Neues SGB-Dossier zur Entwicklung der Boni bestätigt die dramatisch zunehmende Lohnungleichheit
In ihrem Kampf gegen die Volksinitiative 1:12 versuchen die finanzstarken Gegner der Bevölkerung weiszumachen, dass sich in der Schweiz die Lohnschere nicht geöffnet habe. Dass dies die kampagnenführenden Parteien und Verbände tun, ist eine Sache. Etwas anderes ist es aber, wenn Medien, die wie das Fernsehen dem Service Public verpflichtet sind, diese Propaganda verbreiten.
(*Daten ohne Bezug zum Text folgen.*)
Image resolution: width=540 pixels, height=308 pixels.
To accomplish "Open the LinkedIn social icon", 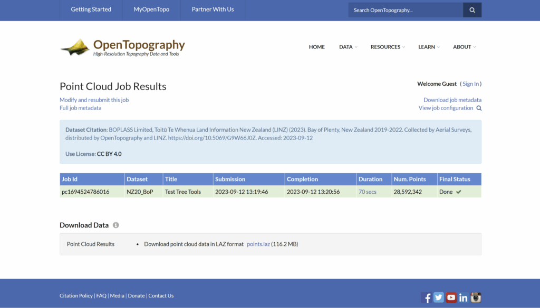I will point(464,297).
Prominent tat dies das Wirtschaftsmagazin Eco. Es stützte sich für die irreführende Botschaft auf Statistiken, die für diesen Zweck ungeeignet sind (Haushaltsbudget-Erhebung).
Der Schweizerische Gewerkschaftsbund legt jetzt eine aktuelle Studie vor, die auf der Lohnstrukturerhebung des Bundesamtes für Statistik beruht, welche auch die hohen und höchsten Einkommen erfasst (statt sie wie die Haushaltserhebung auszublenden). Die Studie bestätigt eindrücklich, dass die hohen und höchsten Löhne in der Schweiz seit den 1990er Jahren viel stärker zugelegt haben als die mittleren und unteren Löhne. Ein starker Treiber für die Lohnexzesse der hohen und höchsten Einkommen waren die Boni. Die Studie zeigt erstens, dass die Boni in der Privatwirtschaft zwischen 1996 und 2010 von zwei Milliarden auf 10 Milliarden Franken zugenommen haben. Und sie zeigt zweitens, dass diese Boni fast ausschliesslich von den hohen Lohnklassen kassiert worden sind. Die Analyse zeigt: Wo Löhne verhandelt werden, gibt es weniger Lohnungleichheit. Boni werden hingegen nicht verhandelt, sondern von den Arbeitgebern und Managern verteilt. Dabei teilen sich die Kader und Bestverdiener selber gleich die grössten Anteile zu.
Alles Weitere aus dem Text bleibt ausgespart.